Data entries:
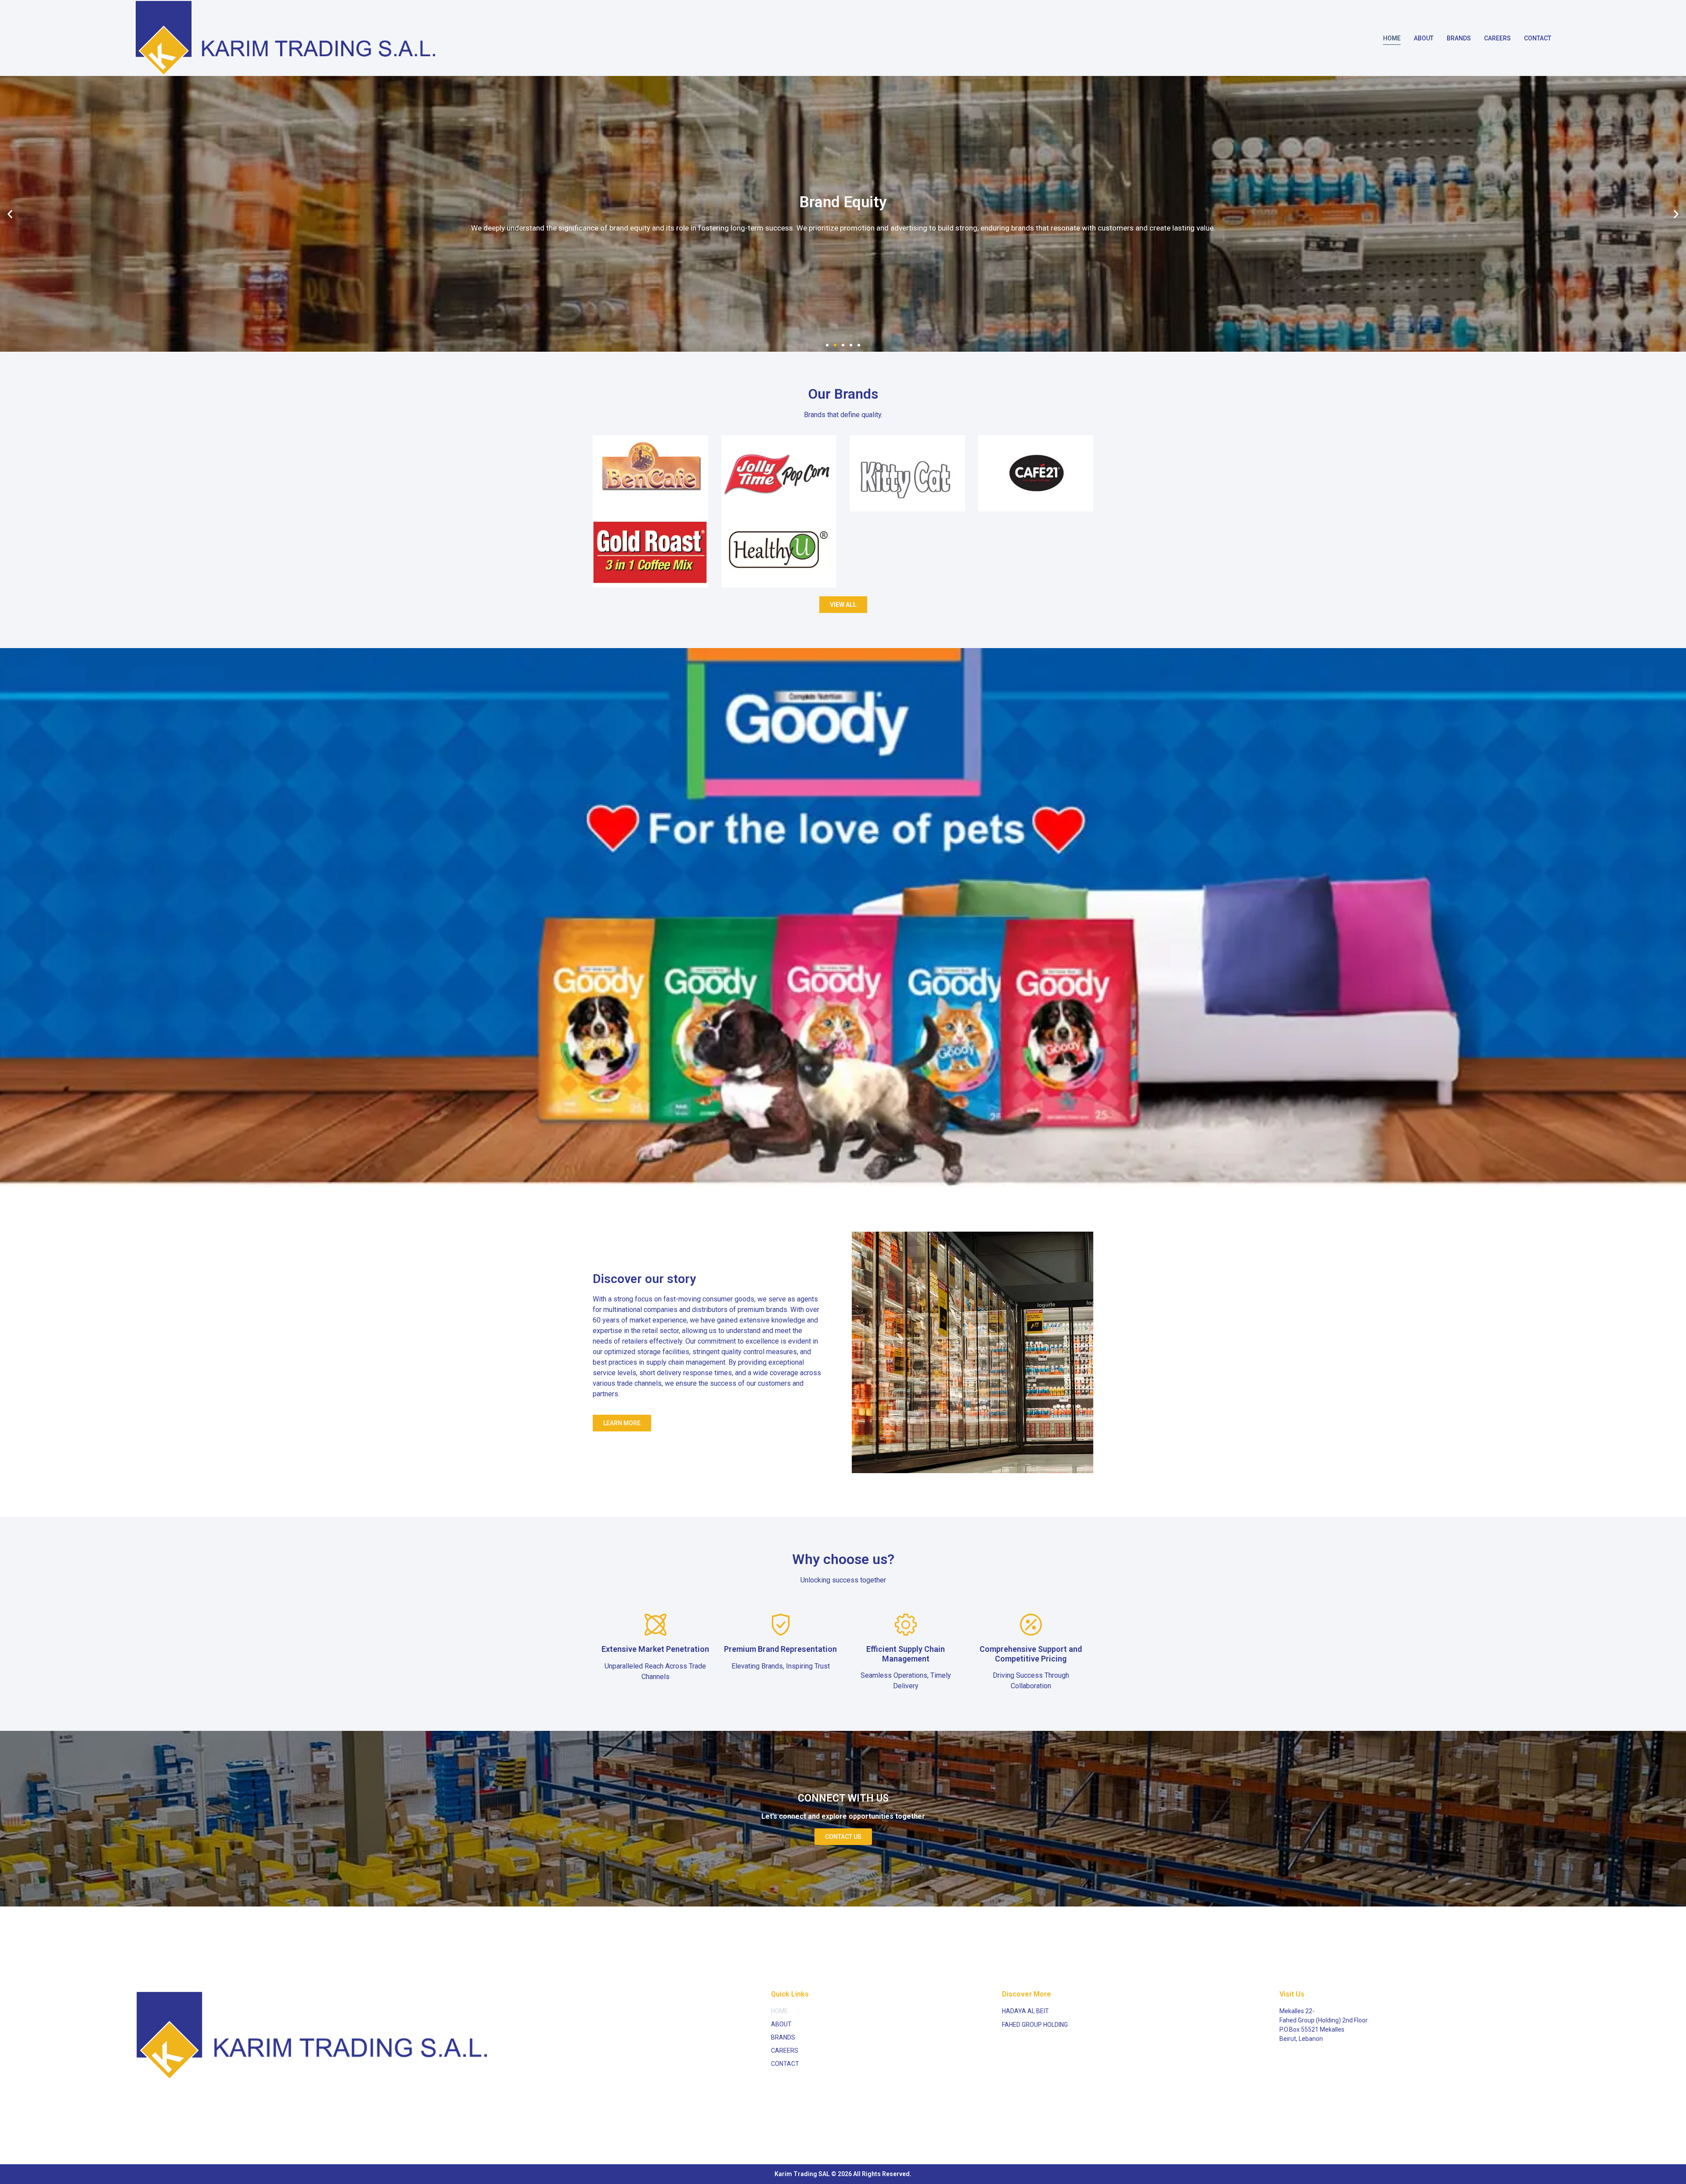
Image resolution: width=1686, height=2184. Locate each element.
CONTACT (1537, 38)
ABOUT (1424, 38)
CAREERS (1497, 38)
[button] (827, 345)
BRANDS (1459, 38)
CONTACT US (843, 1836)
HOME (1392, 38)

WHAT THE TASK ASKS: Could you reproduce the records above exactly, leaving out every picture?

RESPONSE TO THIS TASK:
Image resolution: width=1686, height=2184. Locate each element.
CONTACT (1537, 38)
ABOUT (1424, 38)
CAREERS (1497, 38)
[button] (827, 345)
BRANDS (1459, 38)
CONTACT US (843, 1836)
HOME (1392, 38)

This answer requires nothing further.